Eventually, the band recorded their debut EP, This Present Darkness, which was released in 2000 via the independent label East Coast Empire (based in Prospect, Connecticut) and charted in the top 10 at Metal Radio. Shortly after the release of TPD, Chimaira aligned with manager and A&R scout Thom Hazaert (who would go on to run prominent independent labels Corporate Punishment Records and THC Music), a longtime friend of sampler Chris Spicuzza, and continued to tour the US, playing consistently with bands including Hatebreed and God Forbid. The band recorded demo versions of several new tracks, including "Severed", "Taste My ...", and the fan-favorite "Dead Inside", as well as a cover of The Cure's "Fascination Street", which Hazaert shopped, eventually gaining interest from several major labels. During this time, the band also contributed a cover of the Accept classic "Balls to the Wall" to the ECW Wrestling album Anarchy Rocks Vol. 2.

Chimaira landed a spot performing "Dead Inside" in September of 2000 on the short-lived USA Network show Farmclub.com, and was subsequently signed to Roadrunner Records. By this time Jim LaMarca, who performed alongside Hunter in their prior band Skipline, was now bassist. Chris Spicuzza joined as well, handling all electronics duties. The six-piece quickly recorded its debut album Pass Out of Existence in 2001 with producer Mudrock, a nu metal album containing 14 tracks and featuring over an hour's worth of music. Released on October 2, 2001, the record would also feature a guest appearance from Deftones' guitarist Stephen Carpenter on the track "Rizzo". Shortly after the release of the album and the tour that was to follow, Jason Hager left the band when he discovered he was going to become a father. Matt DeVries, who also previously played in Ascension (with Hager), was recruited to take over as rhythm guitarist. The band promoted the album with steady touring with bands like Machine Head, Fear Factory, Ill Nino and Kittie among others, and were even invited by Slayer to open for them on their North American tour in late 2001.

However, despite consistent touring and high expectations from the band, Roadrunner Records had very little faith in the release and did minimal promotion for it, which resulted in poor sales; about 44,000 were sold two years after the album was released. There were also instances of concerts with extremely low attendance, according to singer Mark Hunter. In addition, a portion of the band's fanbase reacted negatively to the album, partly because of its cleaner, more polished production compared to This Present Darkness. This era of the band was later reflected on by members as a particularly difficult time, especially at the beginning of their The Dehumanizing Process video.

===The Impossibility of Reason (2003–2004)===
The band returned home in late 2002 to begin writing and recording its next full-length album, The Impossibility of Reason. Due to the previous album's lack of success, the band saw the album's production and writing as a second chance, and felt high pressure from several parties, including their label Roadrunner Records. The band also decided to change their sound drastically, ditching 7-string guitars and deemphasizing electronic effects, in order to adopt a rawer, more aggressive sound oriented towards groove metal. The album's making was documented and later seen on their debut DVD release The Dehumanizing Process. After the release and ensuing tours, drummer Andols Herrick left the band. As evidenced in the DVD documentary, Herrick appeared unenthusiastic about constantly being on the road. He returned home to attend college to obtain a music degree.

=======

Exercise 1: In the Chimaira band history, who produced the debut album Pass Out of Existence?
Exercise 2: Write the next part of the Chimaira band history, picking up after its final sentence.

Available data:
=======

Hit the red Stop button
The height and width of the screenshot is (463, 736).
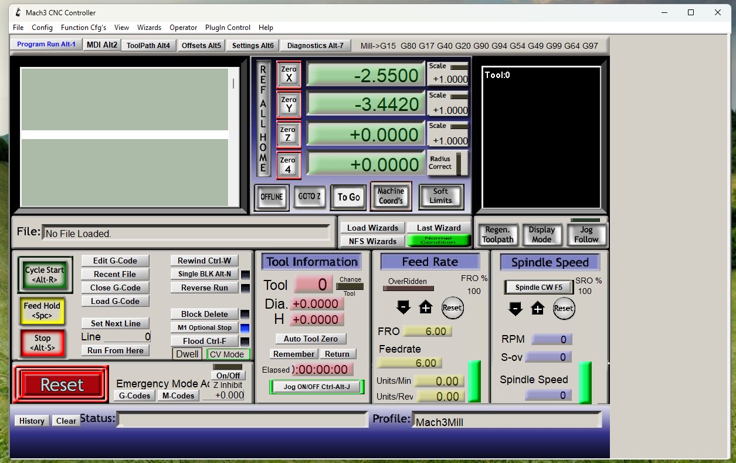[x=42, y=343]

=======

Exercise answer 1: Mudrock

Exercise answer 2:
Chimaira eventually welcomed Ricky Evensand as its new drummer. Hailing from Sweden, Evensand was a part of Soilwork for a short time. Evensand's stay in Chimaira was relatively short-lived. Going on advice from Slayer guitarist Kerry King, Hunter contacted Kevin Talley, an experienced death metal drummer who had previously been in the bands Dying Fetus and Misery Index. With Talley on board, the band finished its remaining tour dates before returning home for some downtime. They soon began the writing and recording process for their next album. Songs from the album were featured on MythBusters for the episode "Talking to Plants".

===Chimaira (2005–2006)===
By the first quarter of 2005, the band had finished most of its next release and began to tour again. The self-titled album, the first (and only) one featuring Talley, was released in August 2005 while the band was taking part in the inaugural Sounds of the Underground tour. Hunter and DeVries also participated in another musical project that year, Roadrunner Records' twenty-fifth anniversary CD entitled The All-Star Sessions. Also taking part in the recording of several songs was former drummer Andols Herrick. These recording sessions reignited Herrick's interest in being in a full-time band. The band also co-headlined the Kings of Cleveland concert with Mushroomhead.

===Resurrection (2007–2008)===

In 2006, the band was released from its contract with Roadrunner Records and eventually signed with Ferret Records for United States distribution. The band also acquired a deal with Nuclear Blast for international operations. The band was said to be excited about its new deals, and its fourth full-length studio album Resurrection, which was released on March 6, 2007. The band has stated they felt "rejuvenated" after its split with Roadrunner and the readmission of Herrick on drums. The only downside of this happy event was that the band decided to call off the Eastpak Antidote tour with Soilwork, Sonic Syndicate and Caliban. Chimaira was replaced by Dark Tranquillity. In 2008, Chimaira joined Brendon Small on the Dethklok tour 2008 as a guest appearance.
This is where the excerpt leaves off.